50-year-old undergoes State’s first robot-assisted kidney transplant

Procedure provides greater precision, say doctors

July 05, 2017 12:26 am | Updated 12:26 am IST

Mumbai: A 50-year-old renal failure patient got a new lease of life when his wife donated one of her kidneys to him. But unlike the traditional method of kidney transplantation, Andheri resident C.N. Murlidharan’s transplant was a robot-assisted procedure, the first one to be carried out in Maharashtra.

According to Dr. Inderbir Gill, who heads the Urology and Robotics Department at the Sir H.N. Reliance Hospital and carried out the procedure, robotic surgery allows kidney transplantation to be performed with great precision, minimal blood loss, and a lower chance of post-operative infection. “This is an advanced procedure performed in very few centres in the world,” said Dr. Gill.

While the donor’s kidney was harvested through a minimally invasive procedure by the team of doctors, it is the transplantation of the organ into the recipient that was carried out with the use of a robotic arm.

Saved data entries
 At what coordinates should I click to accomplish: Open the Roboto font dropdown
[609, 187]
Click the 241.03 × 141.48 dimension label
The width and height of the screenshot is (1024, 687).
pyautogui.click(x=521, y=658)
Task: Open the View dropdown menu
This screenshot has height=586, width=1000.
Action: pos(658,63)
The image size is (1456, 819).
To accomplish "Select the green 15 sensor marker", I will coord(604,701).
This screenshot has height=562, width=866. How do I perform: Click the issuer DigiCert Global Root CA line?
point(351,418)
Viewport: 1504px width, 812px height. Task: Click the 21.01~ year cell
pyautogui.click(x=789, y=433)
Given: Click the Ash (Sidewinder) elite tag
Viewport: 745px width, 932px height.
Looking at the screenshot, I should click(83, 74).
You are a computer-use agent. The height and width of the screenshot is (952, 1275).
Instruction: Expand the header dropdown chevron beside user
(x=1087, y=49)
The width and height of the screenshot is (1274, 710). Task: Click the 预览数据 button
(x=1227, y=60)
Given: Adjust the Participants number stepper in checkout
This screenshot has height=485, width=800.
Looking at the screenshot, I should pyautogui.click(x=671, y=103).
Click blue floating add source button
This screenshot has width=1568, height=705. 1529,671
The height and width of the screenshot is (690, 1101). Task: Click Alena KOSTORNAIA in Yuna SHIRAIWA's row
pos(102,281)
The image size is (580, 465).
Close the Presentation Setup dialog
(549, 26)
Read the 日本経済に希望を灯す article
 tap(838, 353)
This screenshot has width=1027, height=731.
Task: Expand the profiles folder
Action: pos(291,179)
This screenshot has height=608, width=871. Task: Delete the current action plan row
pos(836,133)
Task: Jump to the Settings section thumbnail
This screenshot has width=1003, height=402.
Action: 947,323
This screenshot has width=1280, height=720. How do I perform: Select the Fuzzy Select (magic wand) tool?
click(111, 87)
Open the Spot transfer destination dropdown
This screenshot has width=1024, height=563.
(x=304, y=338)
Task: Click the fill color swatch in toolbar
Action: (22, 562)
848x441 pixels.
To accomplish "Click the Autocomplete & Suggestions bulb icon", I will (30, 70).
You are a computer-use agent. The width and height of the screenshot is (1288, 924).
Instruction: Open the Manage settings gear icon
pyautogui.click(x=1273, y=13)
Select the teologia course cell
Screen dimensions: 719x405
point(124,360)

*EXPLORE THE MATERIAL*.
A. Can you return the part of the kidney transplant article from "Mumbai: A 50-year-old" to "out in Maharashtra.", copied word for word?
B. Could you write the next part of the article on the robot-assisted kidney transplant, starting after its final sentence?

*TASK-BY-TASK RESULTS*.
A.
Mumbai: A 50-year-old renal failure patient got a new lease of life when his wife donated one of her kidneys to him. But unlike the traditional method of kidney transplantation, Andheri resident C.N. Murlidharan’s transplant was a robot-assisted procedure, the first one to be carried out in Maharashtra.

B.
Though robot-assisted procedures cost double the regular surgeries, many patients opt for them for speedy recovery. The robot is helmed by a doctor on the surgeon’s console. Given that it is a machine, it provides a 20 to 30 times better view of the operative site than the naked eye, and also has a 360-degree movement.

Mr. Murlidharan said the surgery involved little pain. “I was initially reluctant, but the doctors convinced me about the benefits. I am happy that I went ahead with it,” he said. He had been on dialysis for the past one-and-a-half years.